Text and element pointing items:
Begin
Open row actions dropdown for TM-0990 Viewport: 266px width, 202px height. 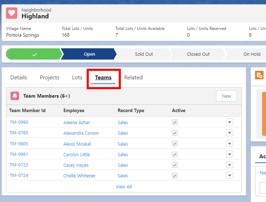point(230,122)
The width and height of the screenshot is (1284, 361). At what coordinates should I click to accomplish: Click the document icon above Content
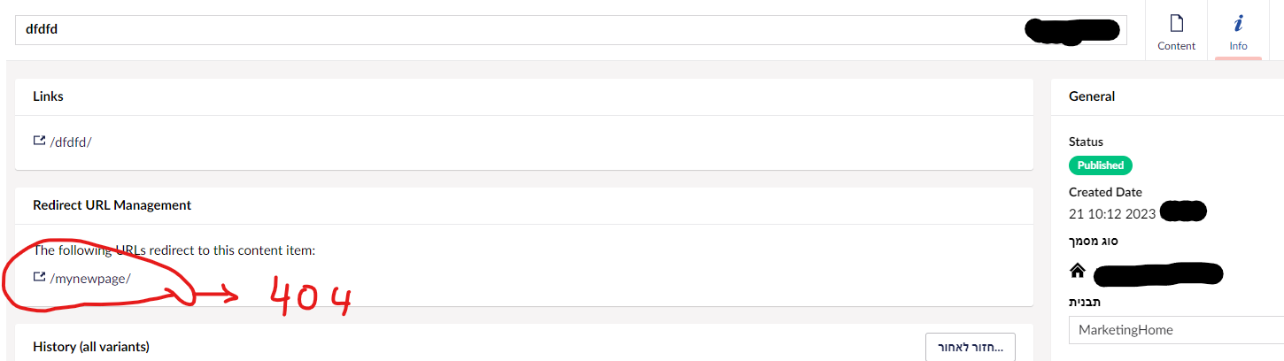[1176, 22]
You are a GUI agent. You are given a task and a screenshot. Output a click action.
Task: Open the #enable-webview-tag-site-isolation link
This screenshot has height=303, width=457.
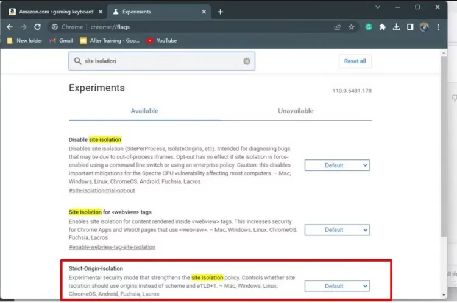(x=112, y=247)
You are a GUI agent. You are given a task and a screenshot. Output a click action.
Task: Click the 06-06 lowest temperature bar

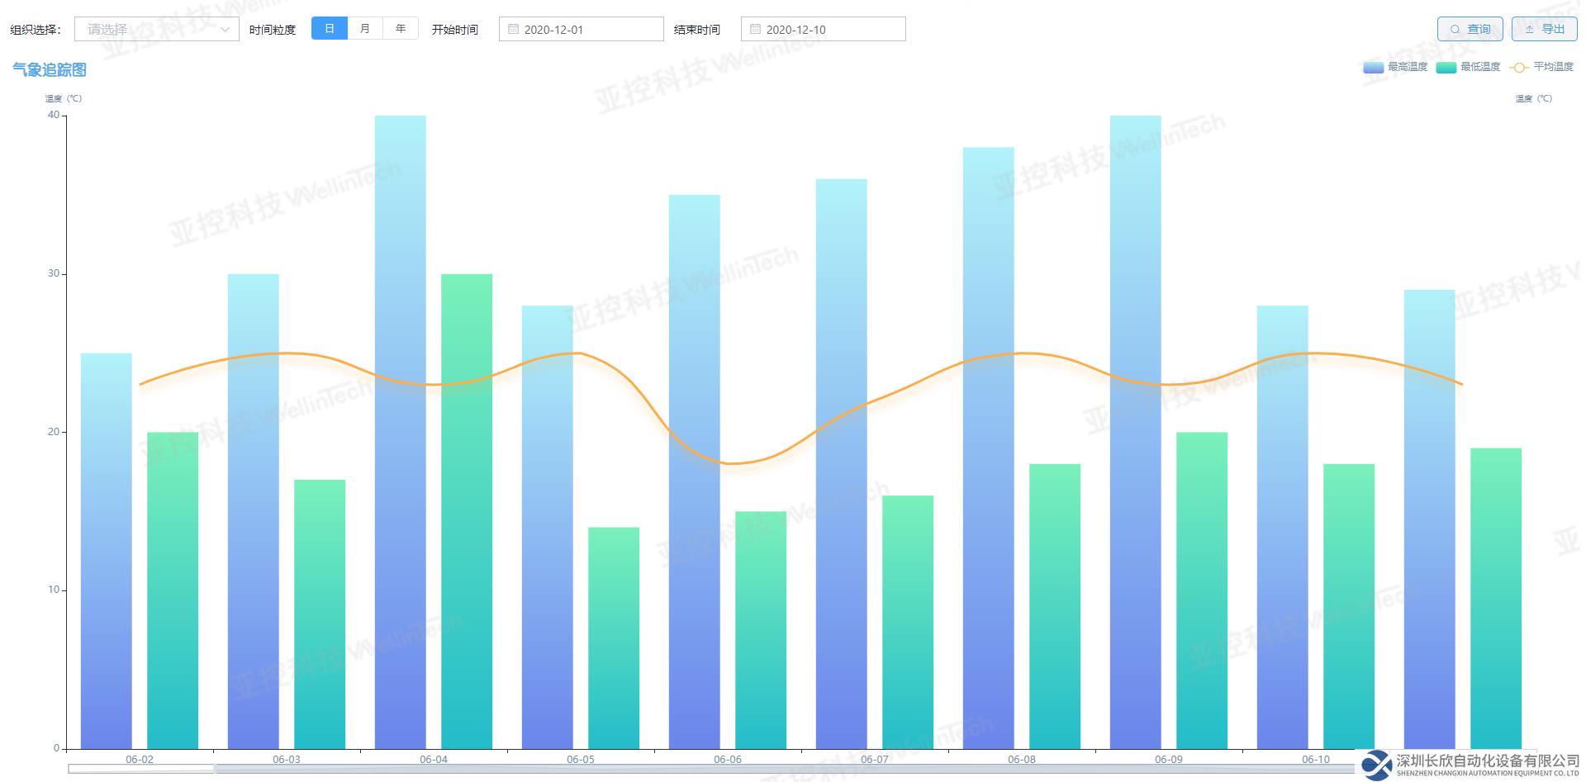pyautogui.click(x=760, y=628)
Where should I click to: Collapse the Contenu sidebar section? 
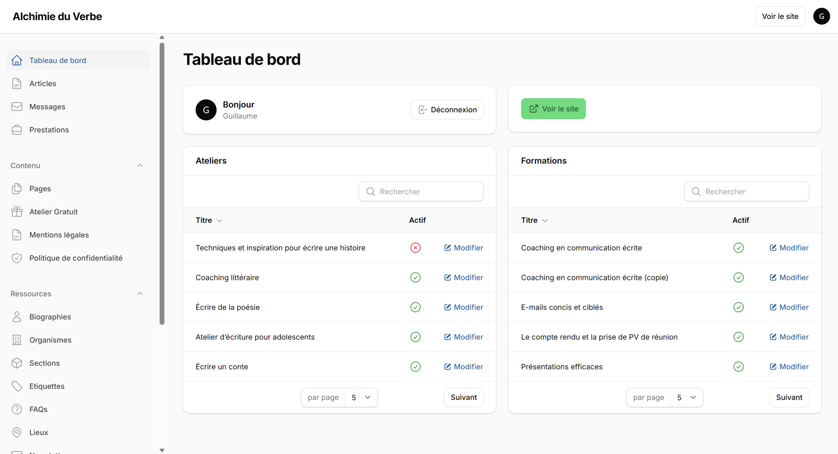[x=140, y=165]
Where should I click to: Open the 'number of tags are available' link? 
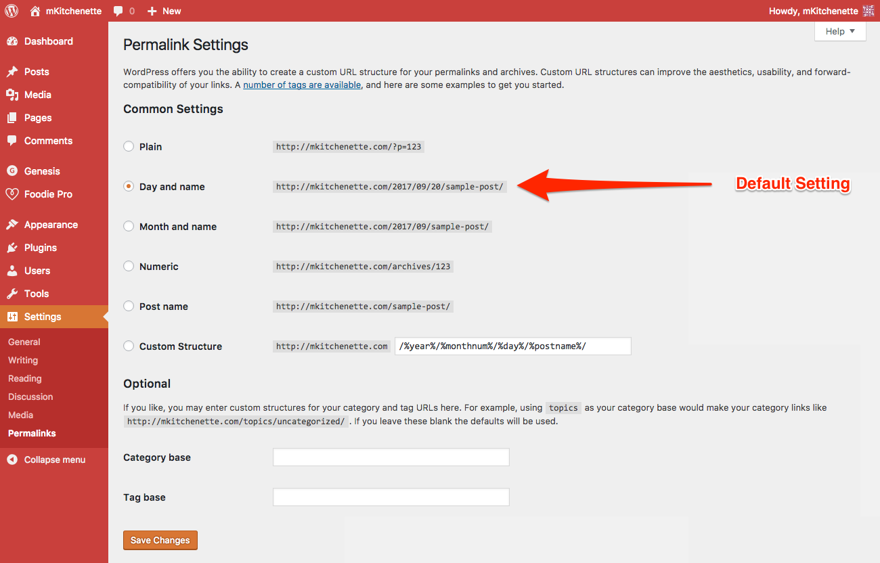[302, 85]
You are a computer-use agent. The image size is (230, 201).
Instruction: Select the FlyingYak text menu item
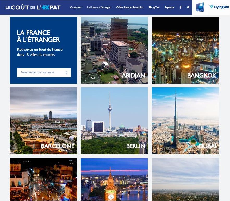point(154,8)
End
Begin
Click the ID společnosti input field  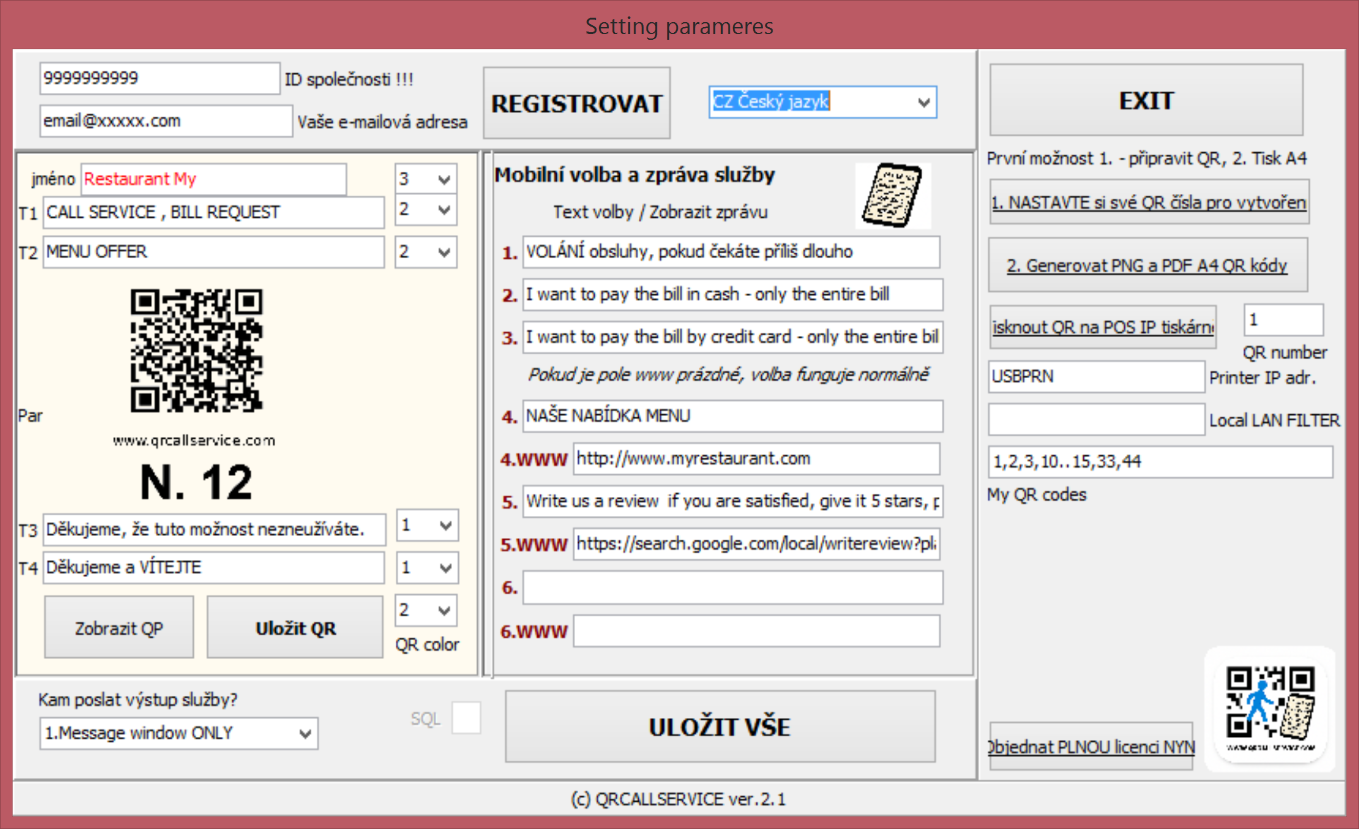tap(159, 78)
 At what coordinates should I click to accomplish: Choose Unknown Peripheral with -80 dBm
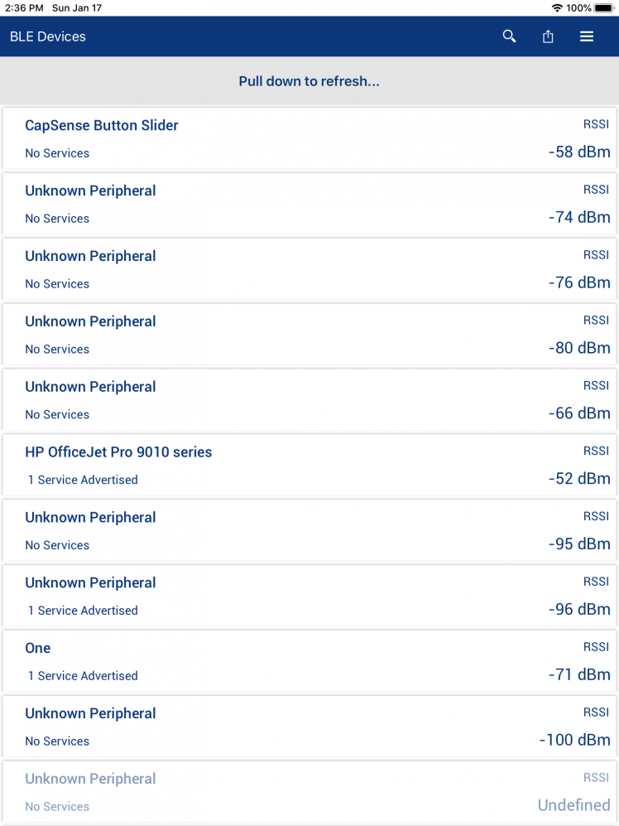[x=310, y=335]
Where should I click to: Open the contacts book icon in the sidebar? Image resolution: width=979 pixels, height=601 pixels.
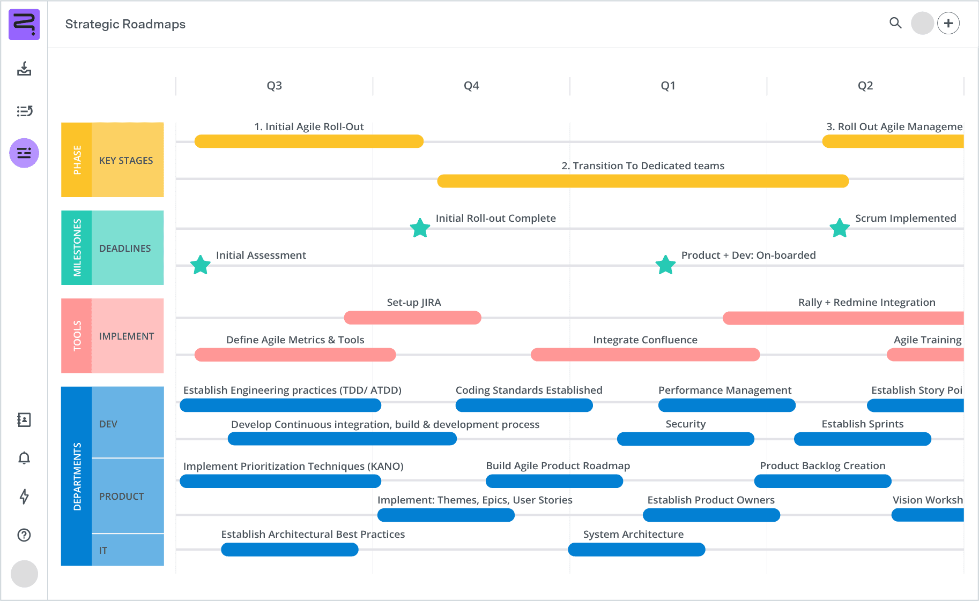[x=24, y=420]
End
• **EXERCISE**:
Express the items from the line containing "Where should I click to: Open the 'number" through the line containing "point(154,8)", inclusive, as a two-column CSV with the columns instruction and location. Give one row per item, put each value in a single quoted field with line breaks replaced by spaces, and leave out the pictures.

• **SOLVED PROBLEM**:
instruction,location
"Where should I click to: Open the 'number of tags are available' link?","[302, 85]"
"You are a computer-use agent. The image size is (230, 201). Instruction: Select the FlyingYak text menu item","point(154,8)"